Abstract

Mitsunobu displacement of (−)-(1S,4R,5S,6S)-4,5,6-tris{[(tert-butyl)dimethylsilyl]oxy}cyclohex-2-en-1-ol ((−)-12; a (−)-conduritol-F derivative) with 4-ethyl-7-hydroxy-2H-1-benzopyran-2-one (16) provided a 5a-carba-β-D-pyranoside (+)-17 that was converted into (+)-4-ethyl-7-[(1′R,4′R,5′S,6′R)-4′,5′,6′-trihydroxycyclohex-2′-en-1′-yloxy]-2H-1-benzopyran-2-one ((+)-5) and (+)-4-ethyl-7-[(1′R,2′R,3′S,4′R)-2′,3′,4′-trihydroxycyclohexyloxy]-2H-1-benzopyran-2-one ((+)-6).
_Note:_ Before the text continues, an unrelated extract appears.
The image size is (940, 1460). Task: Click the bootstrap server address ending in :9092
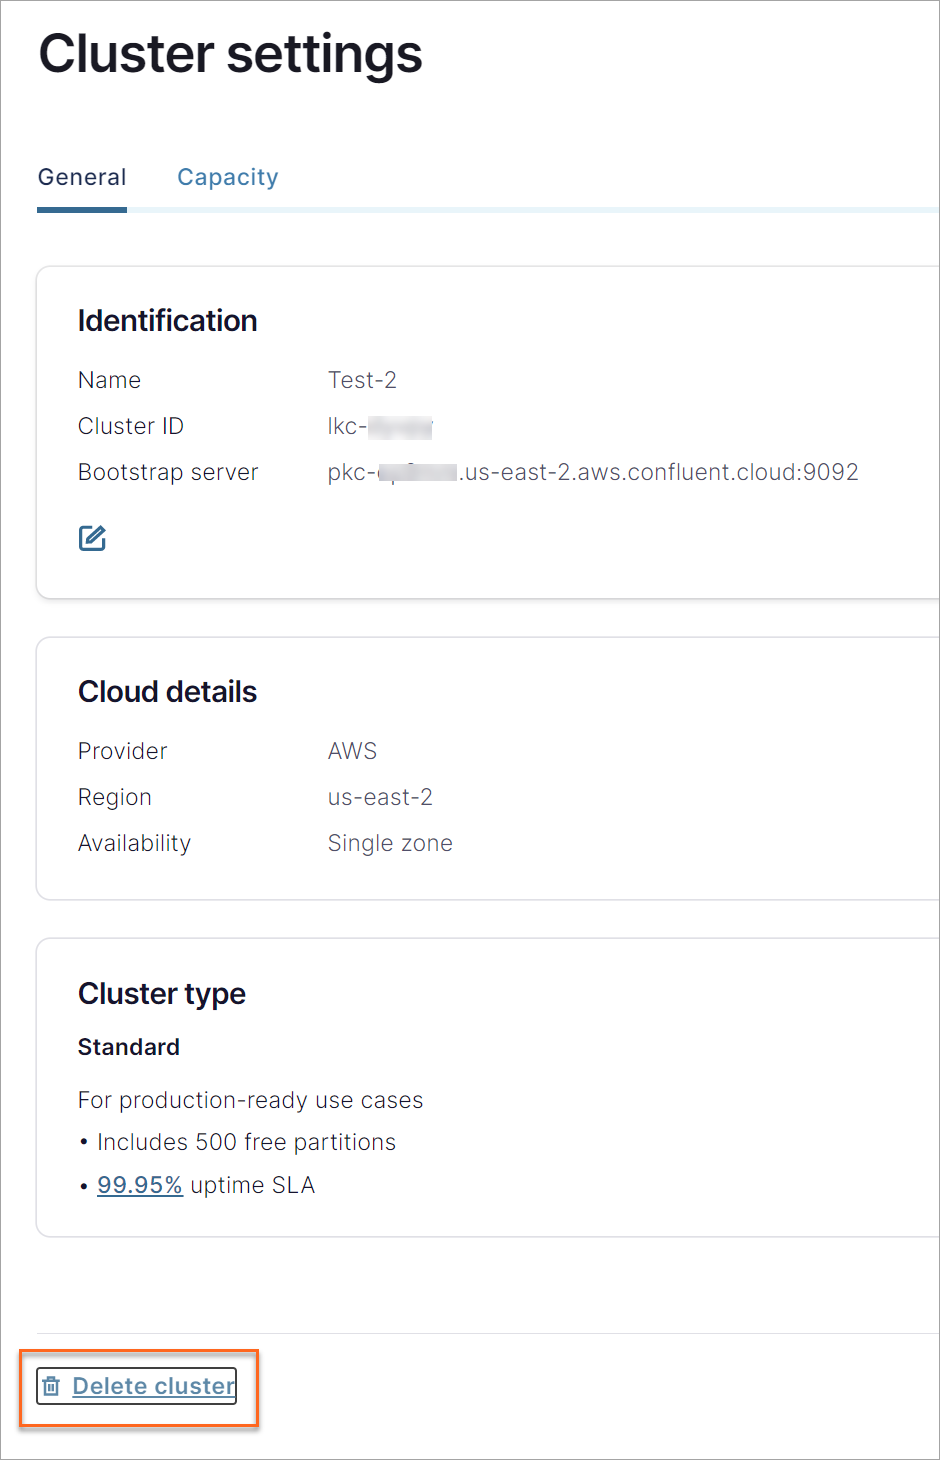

The 5a-carba-β-D-xyloside (+)-6 was an orally active antithrombotic agent in the rat (venous Wessler's test), but less active than racemic carba-β-xylosides (±)-5 and (±)-6. The 5a-carba-β-L-xyloside (−)-6 was derived from the enantiomer (+)-12 and found to be at least 4 times as active as (+)-6. (+)-4-Cyanophenyl 5-thio-β-L-xylopyranoside ((+)-3) was synthesized from L-xylose and found to maintain ca. 50% of the antithrombotic activity of its D-enantiomer. Compounds (±)-5, (±)-6, and (−)-6 are in vitro substrates for galactosyltransferase 1.